• _Quoted text_:

The World Trade Organization, for its part, has recently stepped up its efforts to make trade policy a force for climate progress. One such initiative was the launching of the “Structured Discussions on Trade and Environmental Sustainability” (TESSD) in November 2020. The TESSD aims to make the WTO’s work on trade and the environment more responsive to the climate crisis, to promote sustainable global value chains, and to ensure that any future reform of WTO rules—including those governing fossil fuel subsidies—places a strong emphasis on climate goals. Additionally, in 2022, the WTO devoted its annual World Trade Report to the issue of climate change and international trade.
But the WTO faces several challenges in playing the role of fulcrum in a future international economic order that is also by necessity an international climate order.
Ambiguous Rules, Uncertain Reform
First of all, there is an inherent ambiguity in WTO rules regarding the nexus of trade and climate policies. Article XX (general exceptions) states that “nothing in this Agreement shall be construed to prevent the adoption or enforcement by any contracting party of measures…necessary to protect human, animal or plant life or health” or “relating to the conservation of exhaustible natural resources if such measures are made effective in conjunction with restrictions on domestic production or consumption.” That language would seem to provide the policy space for countries to use measures that may impact trade or economic growth in the short term as long as they promote climate goals.

• _Information supplied_:
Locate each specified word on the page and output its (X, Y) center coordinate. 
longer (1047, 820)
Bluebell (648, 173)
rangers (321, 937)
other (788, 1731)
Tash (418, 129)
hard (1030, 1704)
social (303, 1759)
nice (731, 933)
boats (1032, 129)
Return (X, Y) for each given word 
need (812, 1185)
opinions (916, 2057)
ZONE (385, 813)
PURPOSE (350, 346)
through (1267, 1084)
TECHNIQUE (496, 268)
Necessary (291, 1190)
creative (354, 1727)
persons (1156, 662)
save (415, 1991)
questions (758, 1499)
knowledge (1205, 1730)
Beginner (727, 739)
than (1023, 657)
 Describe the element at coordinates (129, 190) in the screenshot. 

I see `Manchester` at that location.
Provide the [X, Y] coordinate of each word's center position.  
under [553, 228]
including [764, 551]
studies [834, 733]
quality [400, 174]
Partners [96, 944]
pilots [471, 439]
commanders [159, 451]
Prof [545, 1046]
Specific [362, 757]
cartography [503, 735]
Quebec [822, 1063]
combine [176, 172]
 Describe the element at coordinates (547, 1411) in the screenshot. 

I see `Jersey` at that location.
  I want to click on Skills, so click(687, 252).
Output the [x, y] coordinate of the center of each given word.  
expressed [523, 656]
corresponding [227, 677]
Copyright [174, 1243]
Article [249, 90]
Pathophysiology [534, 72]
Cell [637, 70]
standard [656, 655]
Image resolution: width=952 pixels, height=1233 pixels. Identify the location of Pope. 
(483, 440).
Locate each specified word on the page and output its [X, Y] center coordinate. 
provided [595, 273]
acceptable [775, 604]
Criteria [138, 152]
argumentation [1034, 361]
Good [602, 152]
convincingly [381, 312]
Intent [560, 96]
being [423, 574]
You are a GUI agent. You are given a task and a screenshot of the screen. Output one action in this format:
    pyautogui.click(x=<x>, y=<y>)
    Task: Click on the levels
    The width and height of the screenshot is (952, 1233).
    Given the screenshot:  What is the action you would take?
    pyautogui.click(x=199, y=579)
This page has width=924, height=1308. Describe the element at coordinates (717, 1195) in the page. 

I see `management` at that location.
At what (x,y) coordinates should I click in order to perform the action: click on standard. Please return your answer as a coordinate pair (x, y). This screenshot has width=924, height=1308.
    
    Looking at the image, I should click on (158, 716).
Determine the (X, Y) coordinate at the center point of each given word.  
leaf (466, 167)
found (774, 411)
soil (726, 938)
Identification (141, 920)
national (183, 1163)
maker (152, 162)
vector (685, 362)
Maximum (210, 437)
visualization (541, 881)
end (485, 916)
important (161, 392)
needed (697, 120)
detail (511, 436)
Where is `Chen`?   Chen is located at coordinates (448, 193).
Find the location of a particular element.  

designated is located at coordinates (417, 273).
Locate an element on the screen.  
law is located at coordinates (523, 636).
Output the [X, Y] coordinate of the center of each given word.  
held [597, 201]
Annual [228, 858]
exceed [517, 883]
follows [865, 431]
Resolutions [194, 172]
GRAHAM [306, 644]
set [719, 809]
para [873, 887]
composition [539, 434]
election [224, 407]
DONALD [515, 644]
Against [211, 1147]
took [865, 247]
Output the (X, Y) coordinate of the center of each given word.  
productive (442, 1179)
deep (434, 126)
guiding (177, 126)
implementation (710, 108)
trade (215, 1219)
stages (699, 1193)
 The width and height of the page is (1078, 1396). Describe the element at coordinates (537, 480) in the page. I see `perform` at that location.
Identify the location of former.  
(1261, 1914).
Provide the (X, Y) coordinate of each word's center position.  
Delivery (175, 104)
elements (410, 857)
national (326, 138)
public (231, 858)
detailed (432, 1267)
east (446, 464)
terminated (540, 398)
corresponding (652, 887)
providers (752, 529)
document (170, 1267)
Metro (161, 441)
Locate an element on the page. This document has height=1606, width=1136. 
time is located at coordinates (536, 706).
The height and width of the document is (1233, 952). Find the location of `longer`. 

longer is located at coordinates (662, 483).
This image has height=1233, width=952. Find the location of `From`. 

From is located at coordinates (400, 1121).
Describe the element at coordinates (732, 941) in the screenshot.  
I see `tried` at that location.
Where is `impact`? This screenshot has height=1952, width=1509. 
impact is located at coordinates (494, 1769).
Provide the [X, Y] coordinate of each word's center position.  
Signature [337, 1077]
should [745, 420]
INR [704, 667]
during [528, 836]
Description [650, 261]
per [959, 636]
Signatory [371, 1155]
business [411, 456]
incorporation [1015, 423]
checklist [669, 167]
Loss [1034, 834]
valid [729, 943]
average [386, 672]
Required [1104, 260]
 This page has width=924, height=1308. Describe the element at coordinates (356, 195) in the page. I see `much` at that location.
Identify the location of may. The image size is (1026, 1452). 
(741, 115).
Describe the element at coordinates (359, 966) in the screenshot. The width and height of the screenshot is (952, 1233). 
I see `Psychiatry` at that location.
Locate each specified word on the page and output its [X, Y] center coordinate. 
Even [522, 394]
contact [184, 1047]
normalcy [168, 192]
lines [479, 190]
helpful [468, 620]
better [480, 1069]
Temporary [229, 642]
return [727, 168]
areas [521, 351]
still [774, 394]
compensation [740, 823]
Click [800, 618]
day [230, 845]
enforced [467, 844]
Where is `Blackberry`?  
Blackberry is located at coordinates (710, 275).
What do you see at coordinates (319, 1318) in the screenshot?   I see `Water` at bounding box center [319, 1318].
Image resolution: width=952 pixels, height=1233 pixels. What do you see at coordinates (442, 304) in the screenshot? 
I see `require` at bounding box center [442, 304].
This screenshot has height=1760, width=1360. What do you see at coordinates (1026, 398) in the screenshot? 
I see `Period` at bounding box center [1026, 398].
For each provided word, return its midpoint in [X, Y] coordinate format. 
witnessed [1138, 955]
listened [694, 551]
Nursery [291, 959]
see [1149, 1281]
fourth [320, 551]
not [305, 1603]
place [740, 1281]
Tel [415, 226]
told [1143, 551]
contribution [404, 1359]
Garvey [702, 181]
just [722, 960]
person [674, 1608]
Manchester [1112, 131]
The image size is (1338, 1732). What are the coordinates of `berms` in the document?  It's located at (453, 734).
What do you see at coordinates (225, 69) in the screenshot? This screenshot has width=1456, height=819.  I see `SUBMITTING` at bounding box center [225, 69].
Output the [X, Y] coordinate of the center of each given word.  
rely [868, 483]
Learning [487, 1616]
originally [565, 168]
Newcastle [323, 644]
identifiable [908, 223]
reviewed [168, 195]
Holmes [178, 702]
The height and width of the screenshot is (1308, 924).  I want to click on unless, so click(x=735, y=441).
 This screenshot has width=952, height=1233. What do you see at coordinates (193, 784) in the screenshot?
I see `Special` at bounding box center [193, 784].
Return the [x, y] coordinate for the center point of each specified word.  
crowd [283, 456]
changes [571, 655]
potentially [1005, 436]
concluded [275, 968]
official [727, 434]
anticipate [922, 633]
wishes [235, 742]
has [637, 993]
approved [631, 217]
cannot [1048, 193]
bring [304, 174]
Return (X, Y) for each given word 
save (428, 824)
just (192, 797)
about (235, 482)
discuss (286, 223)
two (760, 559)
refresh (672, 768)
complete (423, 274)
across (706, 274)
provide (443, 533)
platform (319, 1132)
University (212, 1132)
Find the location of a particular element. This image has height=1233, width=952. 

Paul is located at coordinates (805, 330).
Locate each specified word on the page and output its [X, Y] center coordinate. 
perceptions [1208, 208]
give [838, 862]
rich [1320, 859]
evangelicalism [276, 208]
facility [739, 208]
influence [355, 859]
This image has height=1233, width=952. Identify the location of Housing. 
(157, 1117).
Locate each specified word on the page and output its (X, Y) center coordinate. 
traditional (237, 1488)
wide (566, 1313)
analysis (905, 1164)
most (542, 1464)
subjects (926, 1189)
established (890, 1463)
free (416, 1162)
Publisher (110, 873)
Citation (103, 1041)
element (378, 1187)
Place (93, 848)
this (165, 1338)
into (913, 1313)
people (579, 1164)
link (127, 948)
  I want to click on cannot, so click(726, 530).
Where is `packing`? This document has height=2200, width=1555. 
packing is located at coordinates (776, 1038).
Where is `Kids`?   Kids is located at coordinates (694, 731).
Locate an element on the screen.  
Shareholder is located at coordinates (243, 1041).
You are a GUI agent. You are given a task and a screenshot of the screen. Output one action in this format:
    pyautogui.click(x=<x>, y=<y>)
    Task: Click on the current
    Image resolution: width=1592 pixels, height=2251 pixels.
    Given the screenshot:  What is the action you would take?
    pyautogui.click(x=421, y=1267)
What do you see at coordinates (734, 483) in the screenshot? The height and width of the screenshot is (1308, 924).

• _Challenge_:
According to the passage on the WTO and climate policy, when were the Structured Discussions on Trade and Environmental Sustainability (TESSD) launched? The records come from a different source than the text.

• _Answer to the exercise_:
November 2020.